Repenser les villes, un vrai défi, selon l’architecte-urbaniste Didier Dominique Un État devenu "indigent" ne saurait s’attaquer à la vulnérabilité du pays

Par Alter Presse, Haïti, le 8 sept. 2017 

L’architecte-urbaniste Didier Dominique appelle l’État à relever le défi de repenser l’aménagement des villes d’Haïti pour éviter qu’elles soient vulnérables aux phénomènes naturels, à l’occasion du passage de l’ouragan Irma, les jeudi 7 et vendredi 8 septembre 2017. 

À cause de leur vulnérabilité, les principales agglomérations d’Haïti, établies d’après une logique coloniale, doivent être réaménagées, souhaite Dominique, invité à l’émission TiChèzBa. 

Le professeur d’Université relève la dangerosité surtout des villes côtières du pays, dont la fondation remonte à la période de la colonie française (17e, 18e siècles).
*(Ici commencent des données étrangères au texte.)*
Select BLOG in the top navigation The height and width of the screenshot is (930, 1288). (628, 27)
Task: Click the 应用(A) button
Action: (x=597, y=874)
Cette situation s’est aggravée avec l’occupation américaine (1915-1934), souligne-t-il. 

Les bidonvilles sont construits, de plus en plus près des côtes ainsi que sur des pentes escarpées, dans les lieux les plus dangereux du pays, notamment de la zone métropolitaine de Port-au-Prince, constate-t-il. 

La majorité des Haïtiens n’ont pas suffisamment de moyens économiques pouvant leur permettre d’avoir accès à la propriété privée et à des ressources pour assurer des constructions viables, déplore-t-il. 

Il attribue cet état de fait à la configuration des classes sociales en Haïti, qui favorise un accaparement des biens par une minorité pendant que la majorité croupit dans la misère. 

L’exode rural, qui s’est intensifié après l’occupation américaine, puis la chute du régime dictatorial des Duvalier en 1986, contribue aussi grandement à la bidonvilisation des villes, ajoute-t-il. 

De plus, il y a un manque de services dans les quartiers populaires, comme le ramassage régulier de détritus, dénonce-t-il. 

Ces déchets non ramassés et traités vont obstruer les canaux d’évacuation des eaux usés, ce qui augmente considérablement les risques d’inondations. 

Généralement, les fonds du trésor public sont détournés et ne sont pas utilisés à des fins de services publics, s’insurge Dominique. 

Globalement, le cadre général du pays et son histoire tragique constituent des éléments fondamentaux dans la lecture de la vulnérabilité d’Haïti par l’architecte Didier Dominique. 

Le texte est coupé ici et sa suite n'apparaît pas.